[What to produce]:
Reproduce the whole of the data exactly.

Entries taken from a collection
- - -

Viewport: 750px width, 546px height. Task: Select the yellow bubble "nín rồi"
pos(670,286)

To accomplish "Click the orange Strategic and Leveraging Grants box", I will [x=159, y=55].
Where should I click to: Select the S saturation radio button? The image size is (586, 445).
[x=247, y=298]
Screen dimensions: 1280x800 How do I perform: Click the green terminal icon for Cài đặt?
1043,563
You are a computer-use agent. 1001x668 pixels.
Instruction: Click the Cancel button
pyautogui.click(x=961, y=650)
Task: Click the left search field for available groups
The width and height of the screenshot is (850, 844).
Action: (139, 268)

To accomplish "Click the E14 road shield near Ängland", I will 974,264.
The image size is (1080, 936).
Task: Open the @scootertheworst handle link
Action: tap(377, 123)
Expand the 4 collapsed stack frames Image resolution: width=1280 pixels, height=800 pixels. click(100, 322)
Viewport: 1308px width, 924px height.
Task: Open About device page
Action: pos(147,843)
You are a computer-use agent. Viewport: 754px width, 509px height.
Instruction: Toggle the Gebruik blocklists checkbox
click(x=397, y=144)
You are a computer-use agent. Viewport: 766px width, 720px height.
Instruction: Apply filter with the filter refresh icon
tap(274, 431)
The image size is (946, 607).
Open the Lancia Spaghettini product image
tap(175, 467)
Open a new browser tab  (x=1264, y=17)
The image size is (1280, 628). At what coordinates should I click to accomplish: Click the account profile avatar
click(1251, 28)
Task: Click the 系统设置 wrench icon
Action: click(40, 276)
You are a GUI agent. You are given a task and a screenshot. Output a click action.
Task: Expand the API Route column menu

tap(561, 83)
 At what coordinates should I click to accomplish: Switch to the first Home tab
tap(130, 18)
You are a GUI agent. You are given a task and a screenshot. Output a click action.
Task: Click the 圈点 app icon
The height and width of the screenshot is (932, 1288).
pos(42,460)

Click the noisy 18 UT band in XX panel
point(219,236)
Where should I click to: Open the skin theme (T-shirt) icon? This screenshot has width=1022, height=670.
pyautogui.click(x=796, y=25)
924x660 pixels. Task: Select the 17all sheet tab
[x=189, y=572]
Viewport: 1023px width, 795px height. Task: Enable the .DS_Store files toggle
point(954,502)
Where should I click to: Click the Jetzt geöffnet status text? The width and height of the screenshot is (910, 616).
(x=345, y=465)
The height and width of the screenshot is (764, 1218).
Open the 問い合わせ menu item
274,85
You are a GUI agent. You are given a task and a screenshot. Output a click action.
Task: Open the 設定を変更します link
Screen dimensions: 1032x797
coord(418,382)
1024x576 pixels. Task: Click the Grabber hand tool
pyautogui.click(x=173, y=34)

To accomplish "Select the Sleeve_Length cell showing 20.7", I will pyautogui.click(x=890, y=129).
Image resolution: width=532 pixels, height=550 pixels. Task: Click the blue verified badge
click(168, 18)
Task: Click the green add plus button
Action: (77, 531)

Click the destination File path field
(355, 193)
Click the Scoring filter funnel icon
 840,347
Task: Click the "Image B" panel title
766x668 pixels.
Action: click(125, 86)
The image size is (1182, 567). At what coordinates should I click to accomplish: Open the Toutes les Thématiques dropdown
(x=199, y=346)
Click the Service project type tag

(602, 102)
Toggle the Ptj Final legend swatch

- - -

[Response area]:
Viewport: 750px width, 546px height. Task: Select the yellow bubble "nín rồi"
pos(670,286)

To accomplish "Click the orange Strategic and Leveraging Grants box", I will [x=159, y=55].
Where should I click to: Select the S saturation radio button? The image size is (586, 445).
[x=247, y=298]
Screen dimensions: 1280x800 How do I perform: Click the green terminal icon for Cài đặt?
1043,563
You are a computer-use agent. 1001x668 pixels.
Instruction: Click the Cancel button
pyautogui.click(x=961, y=650)
Task: Click the left search field for available groups
The width and height of the screenshot is (850, 844).
Action: (139, 268)

To accomplish "Click the E14 road shield near Ängland", I will 974,264.
The image size is (1080, 936).
Task: Open the @scootertheworst handle link
Action: tap(377, 123)
Expand the 4 collapsed stack frames Image resolution: width=1280 pixels, height=800 pixels. click(100, 322)
Viewport: 1308px width, 924px height.
Task: Open About device page
Action: pos(147,843)
You are a computer-use agent. Viewport: 754px width, 509px height.
Instruction: Toggle the Gebruik blocklists checkbox
click(x=397, y=144)
You are a computer-use agent. Viewport: 766px width, 720px height.
Instruction: Apply filter with the filter refresh icon
tap(274, 431)
The image size is (946, 607).
Open the Lancia Spaghettini product image
tap(175, 467)
Open a new browser tab  (x=1264, y=17)
The image size is (1280, 628). At what coordinates should I click to accomplish: Click the account profile avatar
click(1251, 28)
Task: Click the 系统设置 wrench icon
Action: click(40, 276)
You are a GUI agent. You are given a task and a screenshot. Output a click action.
Task: Expand the API Route column menu

tap(561, 83)
 At what coordinates should I click to accomplish: Switch to the first Home tab
tap(130, 18)
You are a GUI agent. You are given a task and a screenshot. Output a click action.
Task: Click the 圈点 app icon
The height and width of the screenshot is (932, 1288).
pos(42,460)

Click the noisy 18 UT band in XX panel
point(219,236)
Where should I click to: Open the skin theme (T-shirt) icon? This screenshot has width=1022, height=670.
pyautogui.click(x=796, y=25)
924x660 pixels. Task: Select the 17all sheet tab
[x=189, y=572]
Viewport: 1023px width, 795px height. Task: Enable the .DS_Store files toggle
point(954,502)
Where should I click to: Click the Jetzt geöffnet status text? The width and height of the screenshot is (910, 616).
(x=345, y=465)
The height and width of the screenshot is (764, 1218).
Open the 問い合わせ menu item
274,85
You are a GUI agent. You are given a task and a screenshot. Output a click action.
Task: Open the 設定を変更します link
Screen dimensions: 1032x797
coord(418,382)
1024x576 pixels. Task: Click the Grabber hand tool
pyautogui.click(x=173, y=34)

To accomplish "Select the Sleeve_Length cell showing 20.7", I will pyautogui.click(x=890, y=129).
Image resolution: width=532 pixels, height=550 pixels. Task: Click the blue verified badge
click(168, 18)
Task: Click the green add plus button
Action: (77, 531)

Click the destination File path field
(355, 193)
Click the Scoring filter funnel icon
 840,347
Task: Click the "Image B" panel title
766x668 pixels.
Action: click(125, 86)
The image size is (1182, 567). At what coordinates should I click to accomplish: Open the Toutes les Thématiques dropdown
(x=199, y=346)
Click the Service project type tag

(602, 102)
Toggle the Ptj Final legend swatch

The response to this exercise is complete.